Fanfic But With OCs - Tumblr Posts
Anyone else start as a fanfic writer then started writing your own original ideas, and the best way to do it is to write your drafts like fanfiction of your own work? Like that's the only way I get stuff done.
I write a story with the characters I like, write an arc with facts about the world and characters as it becomes relevant, no real point to the scenes except me having fun with a scene I happen to be enjoying. I take a character I wanna have fun with, say "Go do that important thing so we have a plot while you show off how cool you are", then add random ideas that sound generic but fun to act as story beats. They went to a town, they got beat up by monsters, they discovered a super power, they make friends.
I take breaks between writing the story to obsess over other stuff, then come back when I have an epiphany in the shower a month later and quickly resolve the current arc in order to jump them into the next one. Like, there's still continuity, they mention "Hey we just went through something, wanna talk about your feelings?" "Not really man, wanna go on a quest for that Macguffin and uncover our deep-seated issues that way?" "Sure!" But the story follows a barely-connected story beat with side characters and new world building for the new adventure. And then this happens over and over.
Then I come back, one day.
I'm 600 pages into this Sysphian writing style of starting arcs that have barely any organization yet undeniable continuity and I think to myself, "Man, what if I just start the whole thing over now that I know where the story KINDA goes." So I start writing my second draft...like it's a fanfic of my original draft. I can do whatever the hell I want with these quirky facts about the characters, maybe translate one hobby into a backstory, take this tragic fact about the backstory and make it into an actual trait that defines how they react to situations, take these two characters that would TOTALLY get along and make them friends, I can take a character who should be getting introduced way later and just introduce them now!
And then it's...it's good?
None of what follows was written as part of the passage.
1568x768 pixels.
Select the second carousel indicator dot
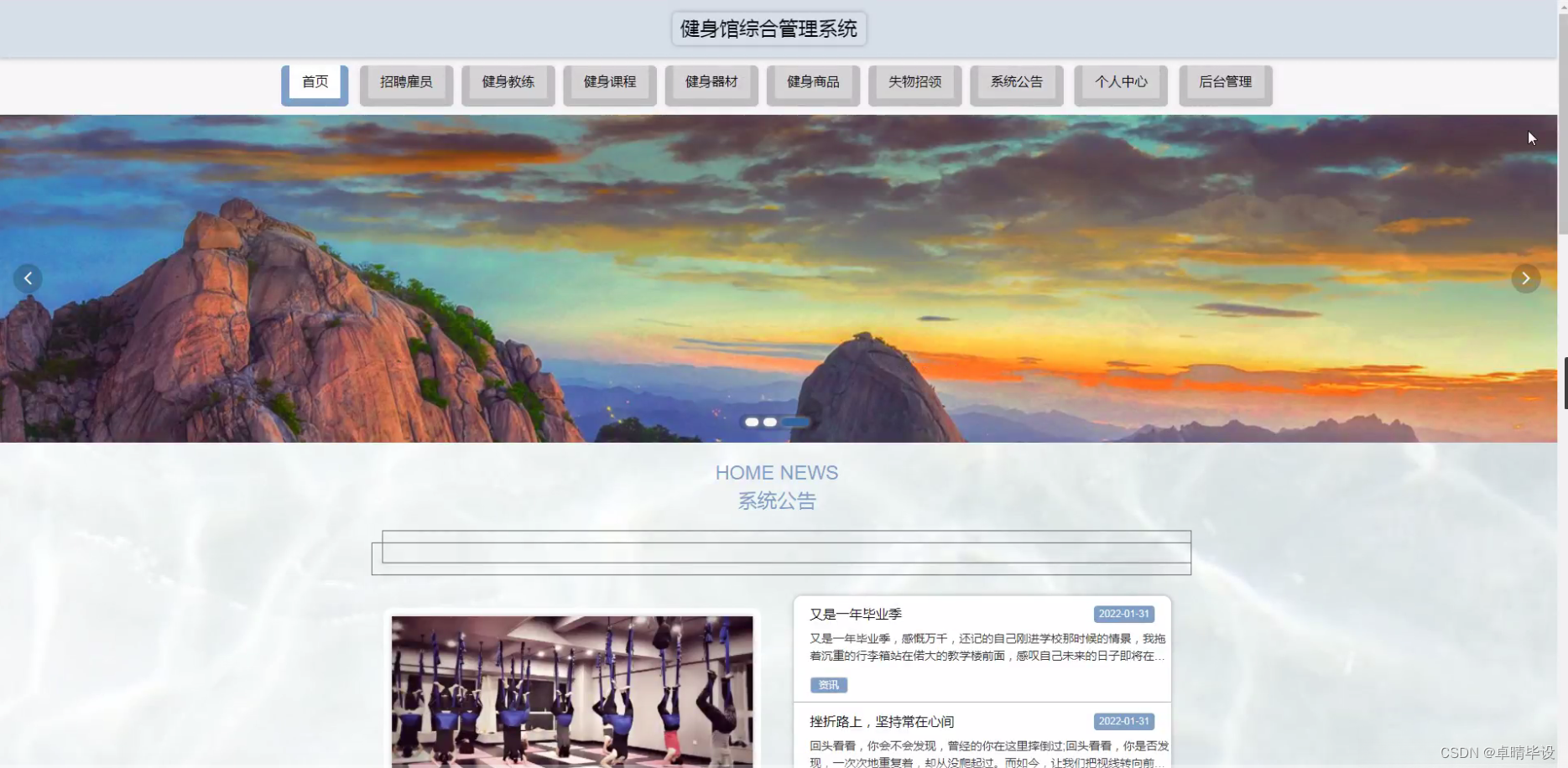(770, 422)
It's something I would genuinely read without cringing at??
It's got foreshadowing and interpersonal conflict and secret passions and even more secret traumas and it's humorous and the introduction of characters or quests actually seem to...make sense??? Like oh shit there's actually a REASON we want this thing, it's not a Macguffin anymore! Oh crap these two characters who were later revealed to be related can have a really interesting dynamic if I introduce them like they know from the beginning they're related instead of dropping it like the most casual thing ever in an arc 300 pages later??? These two characters are prominent figures so they would likely get along but have SO much sass between their one braincell. Ya know, this guy would be a really great guy for them to talk to in order to solve that weakness they have, but they wouldn't fix it because they don't get along. OH MY GOD I COULD SHIP THESE TWO AND IT WOULD BE PERFECT -
And what I get is a story where a lot of things have changed, mainly plot-wise, but the bare bones of the former story is still there. I think "Would this character know anything about this topic?" and then think "Well I made them an inventor with a backstory like this, so maybe they wouldn't know it directly, but they'd know a famous story about it" or "Yeah, that knowledge works with their backstory. Actually, if I take that thing I can expand it into this whole other thing. Wait, that means they would definitely know this other character. Oh, they would NOT get along with this character, how can I get THEM in the same room?"
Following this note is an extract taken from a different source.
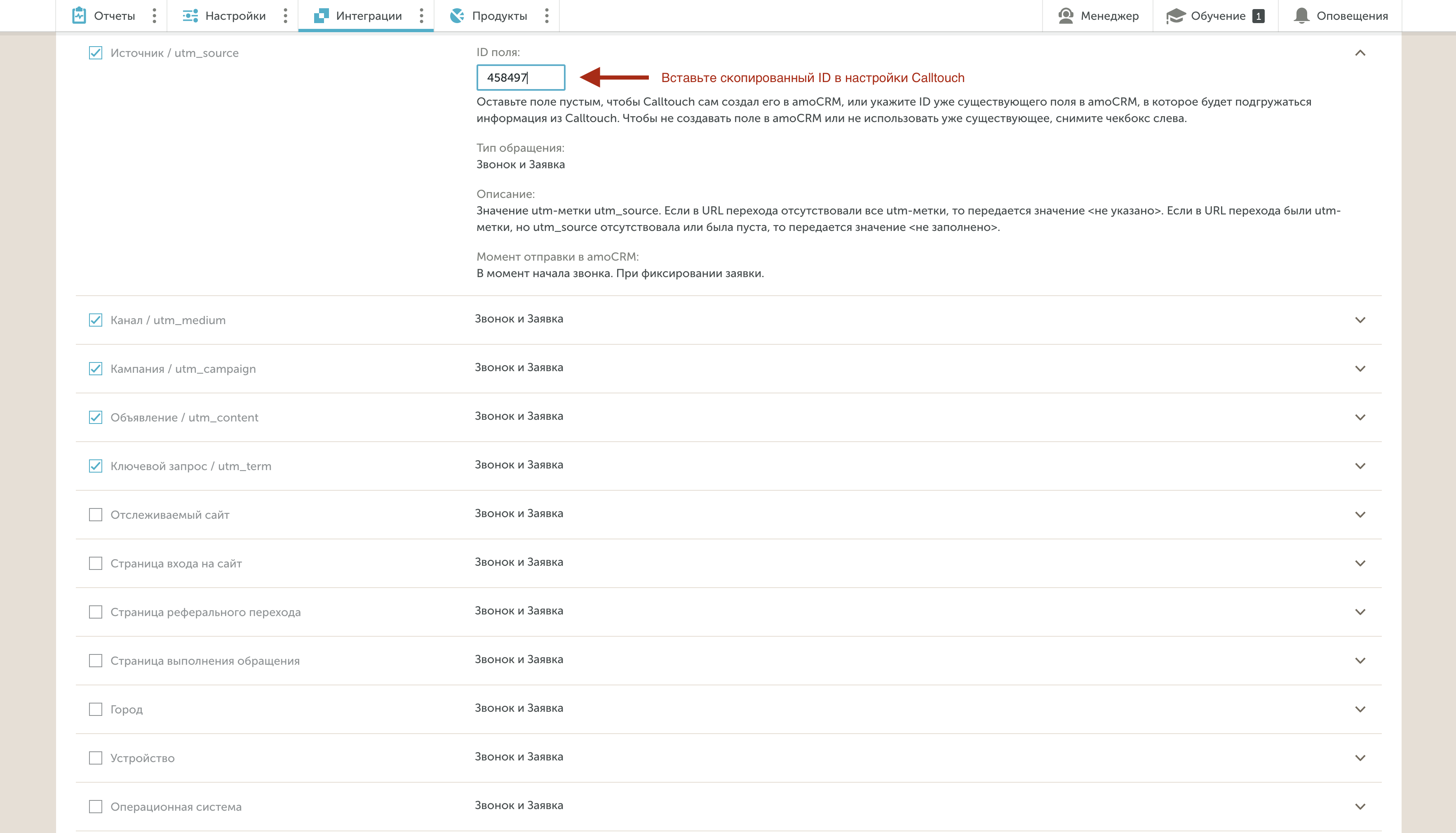Uncheck the Источник / utm_source checkbox
1456x833 pixels.
click(x=96, y=53)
Bonus, because my draft is so long, I feel the natural urge to be like "I wanna write the most exciting scene RIGHT NOW, how do I skip over all the fluff to get to the stuff I wanna WORK with" and so I've written a way more interesting hook that feels more natural jumping into the middle of their lives. I don't have to have the long-winded backstory from birth to the present, but now I can have them reference their backstory as more of a mystery to the characters they just meet - who are learning at the same time as the audience. I can think about how this character perceives that backstory and chooses to describe it, how another who was related might see it differently, and make it unclear who had the more accurate recounting since, ya know, I didn't actually write it beat for beat in this version!
The characters sometimes evolve into something completely different from my original telling - and I have NO IDEA how but I'll take it man! I had a shy and nice character get introduced as a more mysterious but knowledgeable and competent character because I had finally figured his personality out later on. He's still a tragic and kind person, but now he's being introduced to someone who doesn't know him and I get to see how yo he would be so much cooler if THIS was the side of him we saw FIRST. This is how he acts to strangers, rather than bearing his heart and true personality on the first go around because in the first draft I just wanted to get to the part where we're already going with his true version.
This is just how I write fanfiction. This character had this thing about them, but what if it was introduced like THIS?!
Basically I'm an AU OC writer at heart. Ask me to pull a story outta my ass and you'll get the equivalent of burnt toast, but ask me to write a fanfic of my own characters and I am a Master Chef in my natural habitat making a buffet. Why does my brain work like this? Am I the only one that does this?